From the sweeping wilds of Patagonia up to the colourful deserts of Atacama, South America’s wealthiest country boasts abundant natural riches as well. Energetic Santiago is typically the gateway to these undersung wonders, while Chile’s much-loved wine country, located just outside the capital offers an ideal place to unwind from the adventure.
Shared with Argentina, Patagonia is one of the world’s most striking mountain regions. While the Argentinean side contains most of the area’s cities, Chilean Patagonia benefits from its unique location on the Pacific Ocean. Impressive mountains, lakes and glaciers make up much of this landscape, and many of these are teeming with wildlife.

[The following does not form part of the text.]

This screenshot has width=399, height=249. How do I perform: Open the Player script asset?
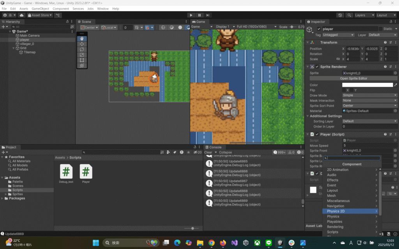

Cougars, whales, penguins, seals, and sizeable bird populations, along with a range of endemic species including Patagonian Foxes and Maras, all make their homes here. Chilean highlights include Torres del Paine National Park, the Marinelli Glacier and for those who journey far enough south, Tierra del Fuego, a unique archipelago at the foot of the continent.
All the way up Chile’s Pacific coast, the Atacama Desert stretches over 600 miles in length and is noted for its salt lakes and photogenic lava flows. It’s no surprise that the area has stood in for Mars in several movies and TV shows. The Moon Valley, formerly a major salt-mining area, is one of the desert’s most popular attractions. Many visitors however are stunned by the variety of landscapes that make up this arid, rocky environment. Over 500 plant species thrive here, dotting the area with splashes of vivid colour, and occasional rainfalls create a unique phenomenon known as the flowering desert.
Santiago and surrounds
If Buenos Aires is the Paris of Latin America, then Santiago is the Berlin. Beneath its patchwork architecture, the city sports a buzzing arts scene that’s decidedly more left-of-field than its peers, though you may want a basic command of Spanish to make the most of it. The local café and bar scenes value originality over fashion, and while the city has copped some unfair comparisons to Los Angeles for its smog, it offers its own unique style of beauty. Santiago’s parks have reshaped the city into a veritable urban playground, while on a clear day, the Andes rise majestically just beyond the city limits. The Pacific Ocean, along with the delightful port city of Valparaiso, is less than 90 minutes away, as is Chile’s booming wine region. Those really into their wines may even want to cross the border into Argentina and visit Mendoza, a city famous for its Malbec, as well as a thriving festival calendar.
One particularly mysterious feather in Chile’s cap is Easter Island. Though you’re unlikely to find it on a typical Chile itinerary, the island has been a special territory of the country since 1888, and is home to almost 6,000 residents. Easter Island’s main claim to fame is the Moai, its enigmatic stone faces. These have been dated back to somewhere between the years 1250 and 1500, and much about their origin is still unknown. Almost 900 statues remain today, the tallest of which stands an impressive 72 feet high, though most are partly buried. Curiously, all the statues face inland, allegedly because their builders believed they were the world’s only peoples, therefore any threats would come from the island itself rather than the outside world. Sure enough, when Europeans first reached Easter Island in the late 18th century, they found a land apparently ravaged by conflict, and many of the Moai were damaged. Today’s Easter Island however is a peaceful, welcoming place shrouded in an intriguing history. It is easily reached via air from Santiago.